PS

[lionheart]

If two of the four expressions x + y, x + 5y, x - y, and 5x - y are chosen at random, what is the probability that their product will be of the form of x^2 - (by)^2, where b is an interger?

A) 1/2
B) 1/3
C) 1/4
D) 1/5
E) 1/6

[Nagm]

If two of the four expressions x + y, x + 5y, x - y, and 5x - y are chosen at random, what is the probability that their product will be of the form of x^2 - (by)^2, where b is an interger?

A) 1/2
B) 1/3
C) 1/4
D) 1/5
E) 1/6

Only product of X+Y and X-Y satisfy this condition.
so E

[AC]

If two of the four expressions x + y, x + 5y, x - y, and 5x - y are chosen at random, what is the probability that their product will be of the form of x^2 - (by)^2, where b is an interger?

A) 1/2
B) 1/3
C) 1/4
D) 1/5
E) 1/6

Only product of X+Y and X-Y satisfy this condition.
so E

X+5Y and X-Y also works. In both cases you need to select X-Y. The probability of selecting (X-Y) first is 1/4. Probability of then selecting X+Y or X+5Y is then 2/3. Multiplied together, you get 2/12 or 1/6.

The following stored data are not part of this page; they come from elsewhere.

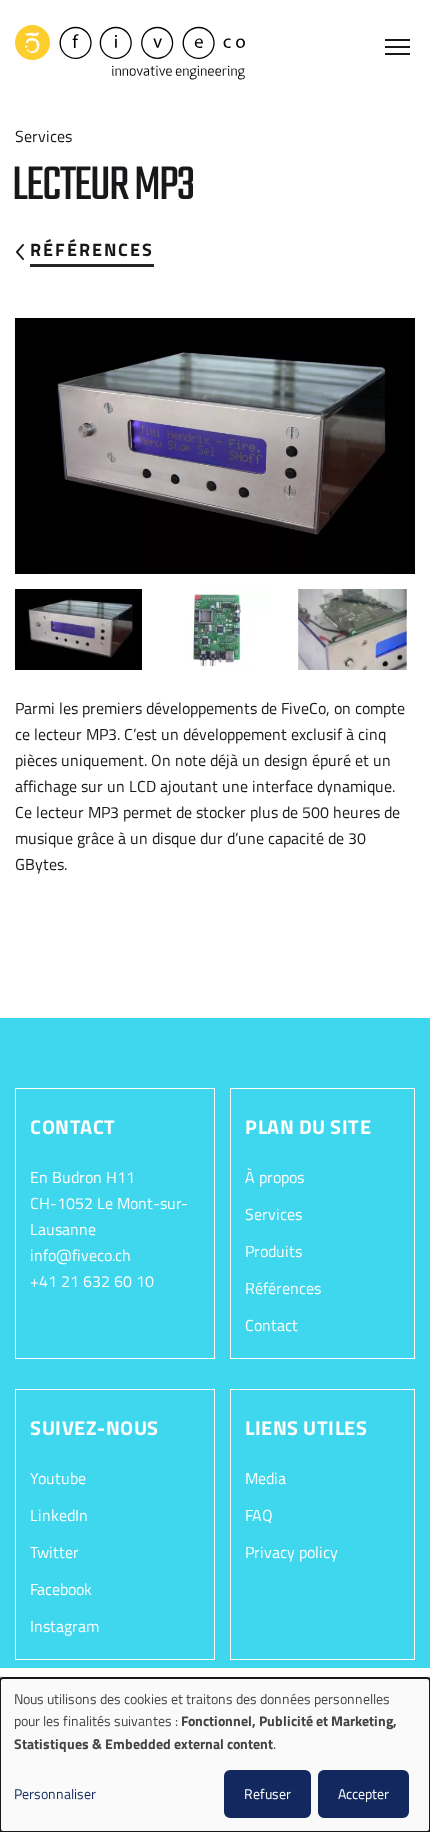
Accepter (363, 1793)
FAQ (259, 1515)
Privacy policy (291, 1552)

The other possibility is that you select X+5Y or X+Y first which has a probability of 2/4. Probability of then selecting X-Y is then 1/3 for a total probability of 2/12. Add the two possibilities together and you get 4/12 or 1/4. This could be right or completely wrong.

MGMAT Staff?

[AC]

Sorry! Maybe I should work on my fraction simplification. I meant 1/3.

[Nagm]

You are looking for a product that has no XY term.
If you multiply X+5Y and X-Y, you get XY term in the product. Correct me if you are wrong.
And if you have XY term, you can not write in the required format.

[RonPurewal]

If two of the four expressions x + y, x + 5y, x - y, and 5x - y are chosen at random, what is the probability that their product will be of the form of x^2 - (by)^2, where b is an interger?

A) 1/2
B) 1/3
C) 1/4
D) 1/5
E) 1/6

the form listed is the DIFFERENCE OF SQUARES formula, which can only be had by multiplying the sum and the difference of the same 2 quantities. the only expressions fitting the bill, as has been mentioned by other posters here, are x + y and x - y.

the probability that you'd pick one of these at random with your first choice is 1/2; the probability that you'd pick the remaining one at random with your second choice is 1/3. therefore (e) is the answer. (you can also figure this out with mgmat's anagram method: the total number of ways of picking two of those four expressions is 4! / (2!2!) = 6, and you only want one of those combinations, so that's 1/6.)

--

if they wanted to be real bastards, they could have included 5x - y and 5x + y. those are the two components of a difference of squares, but they _still_ don't satisfy the required pattern (because x isn't allowed to have a coefficient). luckily, they aren't that mean.